As shown in Fig. 4, the CP-OCT spectral data for the distal sensing is sequentially processed in the workstation following three steps [24]. The overall processing procedure consists of three main parts: 1) OCT signal process, 2) surface detection, and 3) motion control. The total processing time is significantly reduced with the help of parallel processing based on GPU programming (CUDA, Nvidia). Specifically, the first step of the processing is to transform the spectral data to A-scan data. 128 consecutive spectra consisting of 1376 data points are transmitted from the frame grabber in every 1.28 ms. A high-pass filter is applied to the spectrum data to remove the high DC component in spectrum data and a Low-pass filter is consecutively applied to remove high-frequency noise components. After FFT, averaging and background subtraction are conducted on the A-scan data. This produces an A-scan with 2048 data points that cover a 3686.4 μm axial distance from the end of the fiber. The final A-scan is passed to the next process that detects the tissue surface. The A-scan of a retina, which has a multi-layered structure, has a complex shape and the most significant reflection beam does not always come from the sample surface; as a result, simple peak detection is not appropriate for tracking the distance from the sample surface.

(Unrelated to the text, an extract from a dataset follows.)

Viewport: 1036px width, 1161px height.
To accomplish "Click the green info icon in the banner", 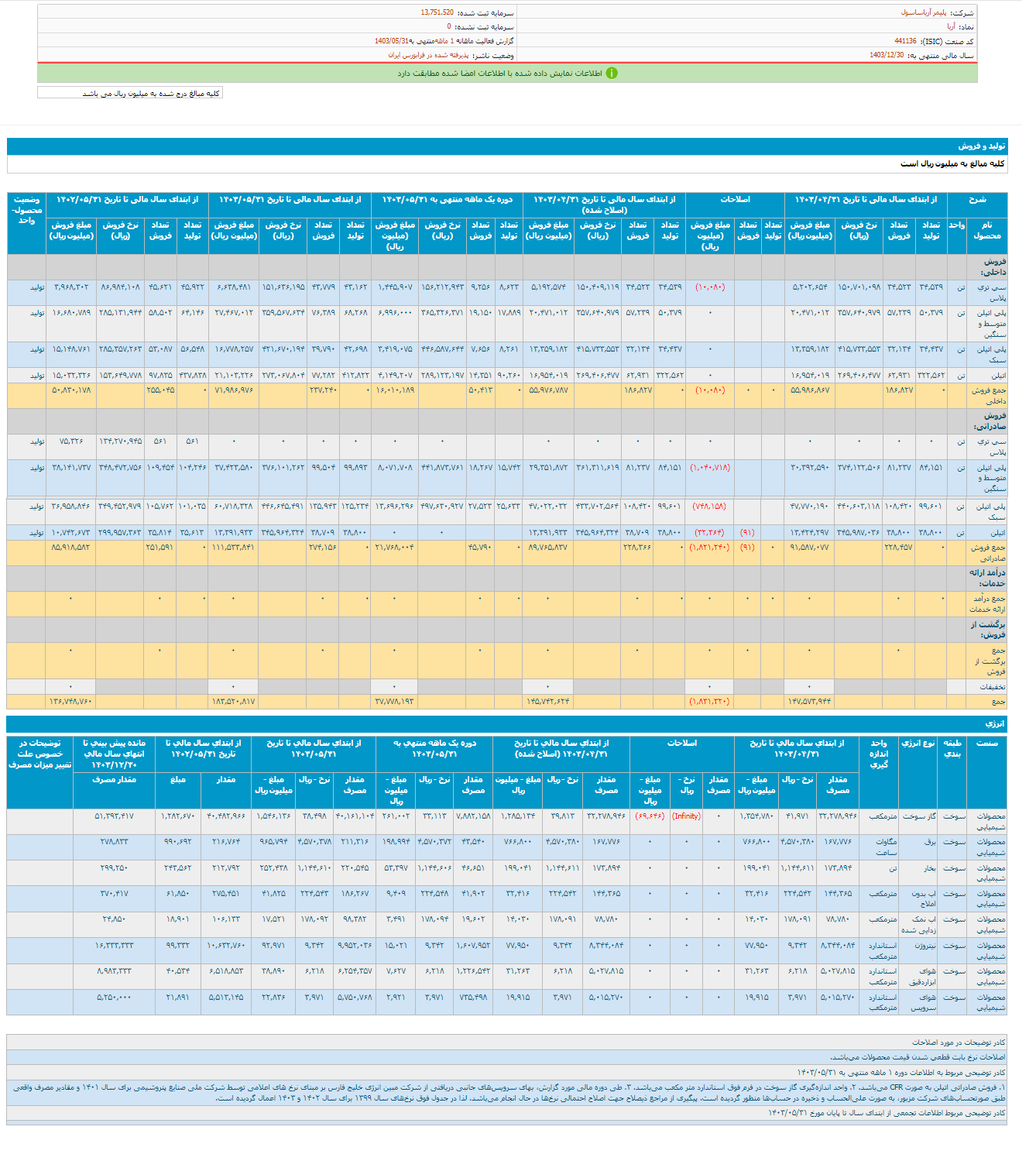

Instead, we use an edge detection method after low-pass filtering the Fourier transformed A-line OCT signal [19]. Additionally, we need to improve the robustness of the surface detection process by focusing on the features of the A-scan that reflect the retinal anatomical structure. Thus, we applied circular cross-correlation to two consecutive A-scans to find the distance variations. Finally, the calculated position value is transmitted to the third step. Instead of using the position value directly to control the motor, a Kalman predictor is applied for more accurate motion compensation. This prediction step is necessary to make up for the computational and communication time delay between the spectrum measurement and the actuator operation. Finally, the compensating value is transmitted to the motor driver.

Fig. 4.

Fig. 4

Data processing flowchart consisting of 1) OCT signal processing, 2) Surface detection signal processing, and 3) Motion control processing. Each step is implemented in independent software module; especially, the OCT signal processing module uses parallel processing technique based on GPU programming.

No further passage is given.